===== Selected passage =====

Young Adult Novels

I’ve been totally slacking on reading young adult (YA) novels lately, so I’m trying to rectify that! Here’s what I’ve read recently…


Whisper to Me by Nick Lake was not at all what I thought it was going to be. I expected a sweet summer romance on the boardwalk, but this is… much darker. Mental illness, family tensions, quirky romance and how we find ourselves make up this weighty novel. I couldn’t stop reading it, once I rejiggered my expectations of it!

Looking for Group by Alexis Hall is not strictly a young adult novel, but I think has great crossover appeal. Drew (a 19-year-old university student) is hugely involved with a MMORPG, and has just joined a new guild. Through the game, he starts to fall for another player… only to realize it’s a guy, not a girl behind the keyboard. What follows is a sweetly romantic novel with lots of gaming nerdism, snappy dialogue, and a happy ending. I absolutely loved it!

Wandering Wild by Jessica Taylor was a zippy read… Tal is a Wanderer, who, along with her beloved brother, are part of a group of modern gypsies. When they stop in a small town, she falls for a local boy. But are they destined to be together or ripped apart by choices beyond their control? I dug it!

I’ve also been reading more non-YA novels as well, such as… Leave Me by Gayle Forman (a YA author’s first foray into adult fiction), Meternity by Meghann Foye (fun!), Textbook by Amy Krouse Rosenthal (it just made me HAPPY), and Ally Hughes Has Sex Sometimes by Jules Moulin, which was just such a dandy, sweet romance novel.

Sooo Many New Books!

I’ve been on a reading tear lately – and I’ve been TOTALLY remiss in blogging all my reviews. So here we go… a great big, gigantic reading roundup of ALL the new books I’ve read lately! Let’s go!


All the Ugly and Wonderful Things by Bryn Greenwood basically ruined me for other books for like a week. It was SO good, y’all. SO good…but it isn’t for everyone. Wavy is a little girl growing up in abject, horrid circumstances, and the only ally she has in the world is a tattooed bike named Kellan. Their evolution as two people is just dark and beautiful and amazing and un-put-down-able. Definitely one of my favorite – if not my favorite – book of the year.

===== Dataset records =====

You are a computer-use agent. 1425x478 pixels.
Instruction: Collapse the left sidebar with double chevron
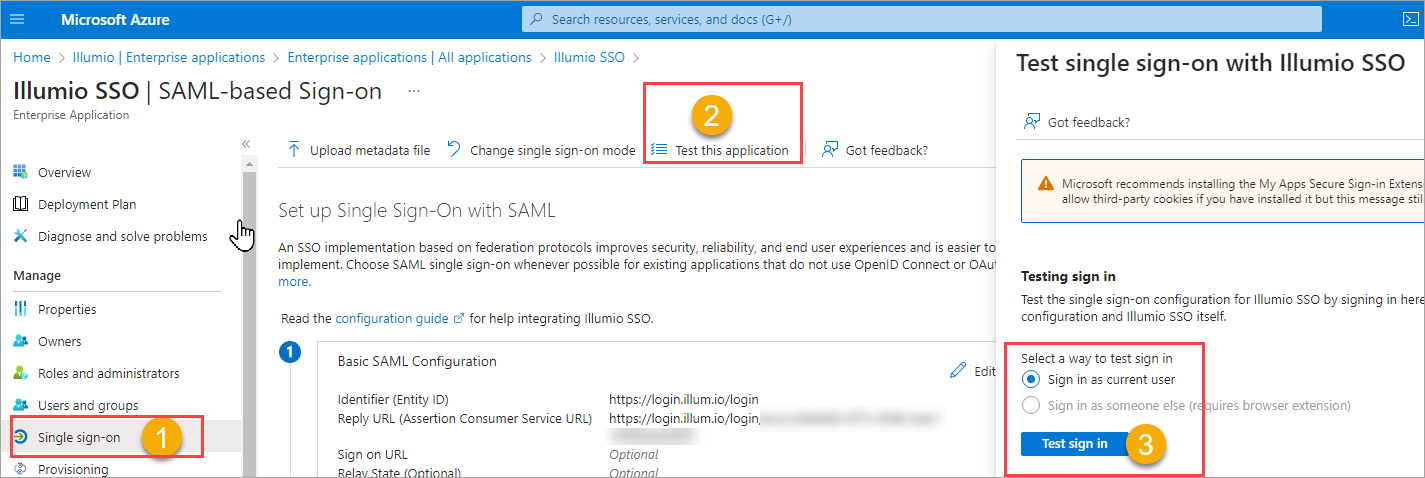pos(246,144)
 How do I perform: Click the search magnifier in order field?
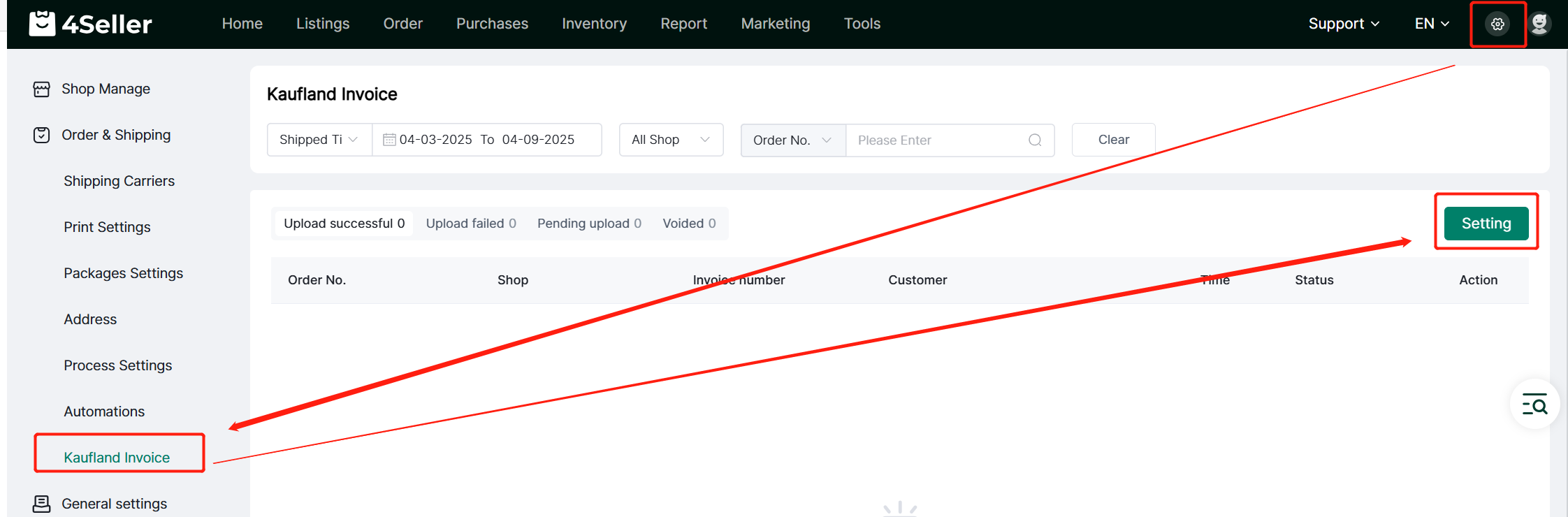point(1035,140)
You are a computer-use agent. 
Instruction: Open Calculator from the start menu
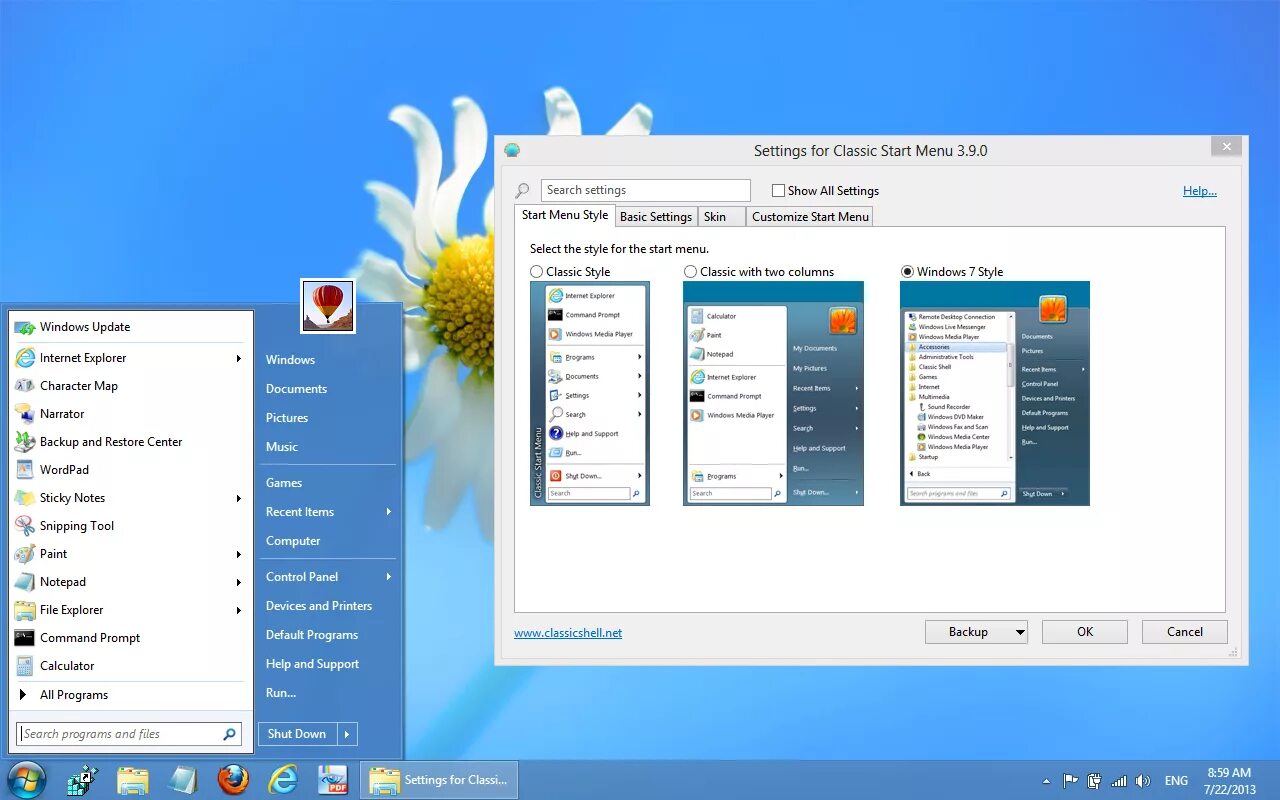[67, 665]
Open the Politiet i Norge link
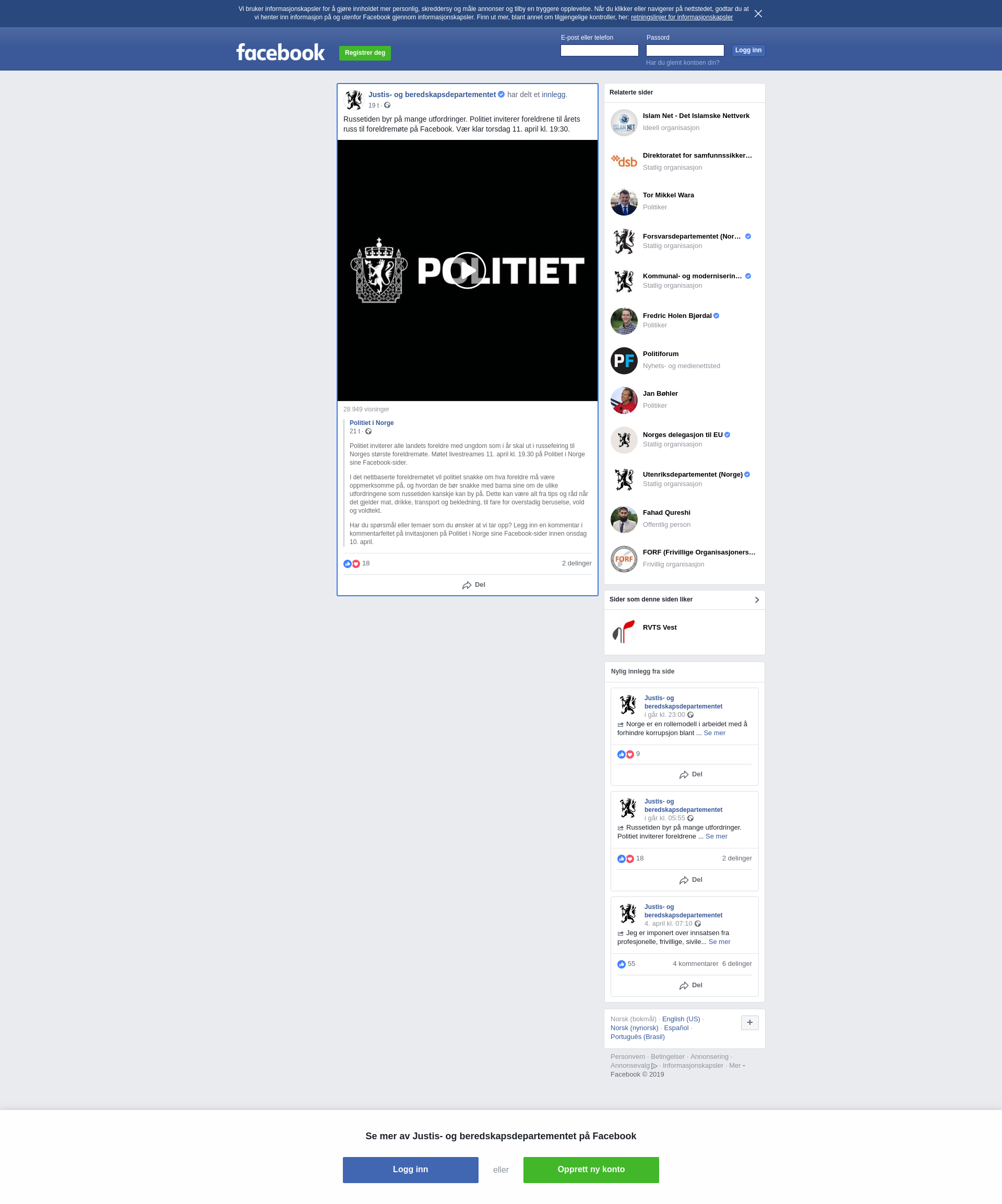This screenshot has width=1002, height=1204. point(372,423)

=====
===== Dataset records =====

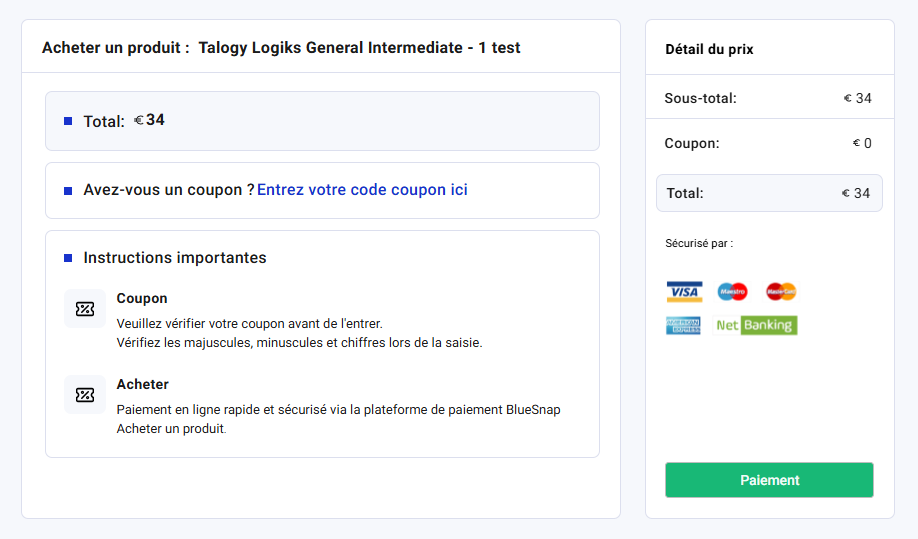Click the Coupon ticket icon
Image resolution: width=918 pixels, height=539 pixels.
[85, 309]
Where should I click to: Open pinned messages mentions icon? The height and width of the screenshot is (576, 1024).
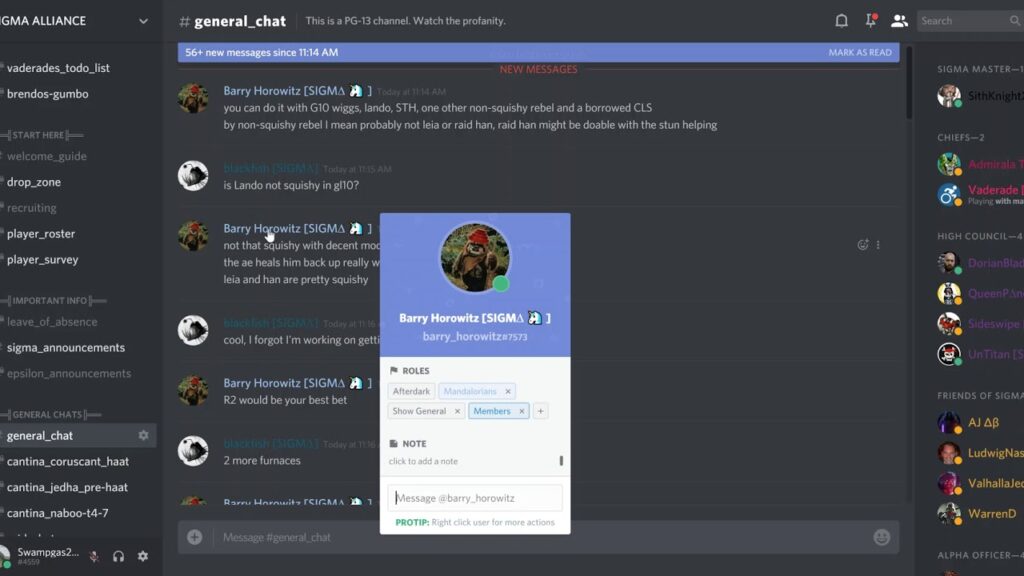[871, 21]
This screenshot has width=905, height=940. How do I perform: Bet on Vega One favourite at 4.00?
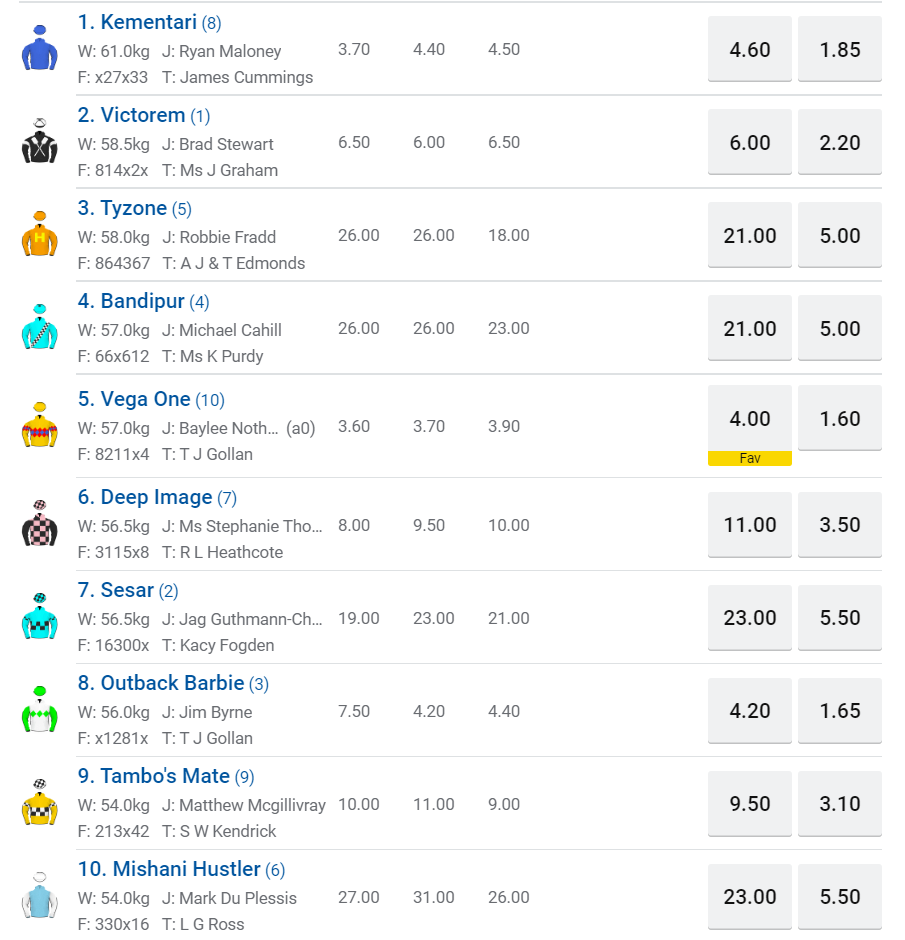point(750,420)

=====

*Complete the following*
[1] Please repeat the stretch of the book roundup from "Whisper to Me" through "expectations of it!" word for word.
[2] In the book roundup, what does Drew realize about the player he starts to fall for in Looking for Group?
The lines have nothing to do with the book roundup.

*Results*
[1]
Whisper to Me by Nick Lake was not at all what I thought it was going to be. I expected a sweet summer romance on the boardwalk, but this is… much darker. Mental illness, family tensions, quirky romance and how we find ourselves make up this weighty novel. I couldn’t stop reading it, once I rejiggered my expectations of it!

[2] He realizes it's a guy, not a girl, behind the keyboard.